Brief: Continue the page on DVC's Hydra sweep functions from where it stops.

Implementation:Iterative Dvc Hydra Sweeps
| Knowledge Sources | |
|---|---|
| Domains | Experiment_Management, Hyperparameter_Tuning |
| Last Updated | 2026-02-10 00:00 GMT |
Overview
Concrete tool for generating combinatorial parameter sweeps and applying parameter overrides to configuration files, provided by the DVC library as a wrapper around the Hydra configuration framework.
Description
The dvc.utils.hydra module provides two primary functions that bridge DVC's experiment management system with the Hydra configuration framework. get_hydra_sweeps takes a dictionary mapping parameter file paths to lists of override strings and expands any sweep overrides (e.g., choice(), range()) into a list of concrete parameter dictionaries via Cartesian product expansion. apply_overrides takes a file path and a list of override strings and modifies the file in place, using Hydra's override parser and OmegaConf to apply structured configuration changes.
These functions wrap Hydra's OverridesParser, BasicSweeper, and ConfigLoaderImpl, handling the translation between DVC's parameter file format (YAML, JSON, TOML) and Hydra's internal configuration representation. The module also includes helpers such as to_hydra_overrides for parsing override strings and dict_product for computing the Cartesian product of per-path sweep dimensions.

Dataset excerpt:
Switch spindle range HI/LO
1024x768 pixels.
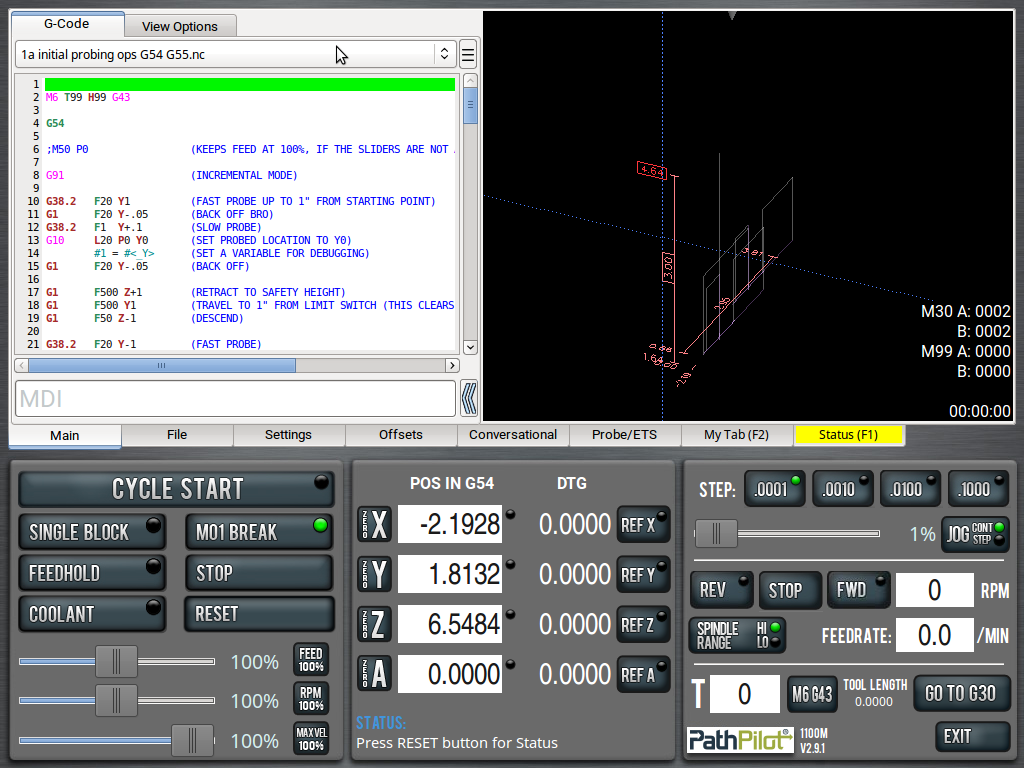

Expected output:
Usage
Import and use these functions when:
- You need to expand parameter sweep overrides into individual experiment configurations before queuing
- You need to apply parameter modifications to a configuration file on disk as part of experiment preparation
- You are building tooling that integrates with DVC's
--set-paramCLI interface
Code Reference
Source Location
- Repository: DVC
- File:
dvc/utils/hydra.py - Lines: L136-149 (
get_hydra_sweeps), L83-120 (apply_overrides)
Signature
def get_hydra_sweeps(
path_overrides: dict[str, list[str]],
) -> list[dict]:
...
def apply_overrides(
path: "StrPath",
overrides: list[str],
) -> None:
...
Import
from dvc.utils.hydra import get_hydra_sweeps, apply_overrides
I/O Contract
Inputs
get_hydra_sweeps:
| Name | Type | Required | Description |
|---|---|---|---|
| path_overrides | dict[str, list[str]] |
Yes | Dictionary mapping parameter file paths to lists of Hydra override strings. Each override string follows the Hydra override grammar (e.g., "lr=0.01", "lr=choice(0.001,0.01)"). Sweep overrides are expanded via Cartesian product.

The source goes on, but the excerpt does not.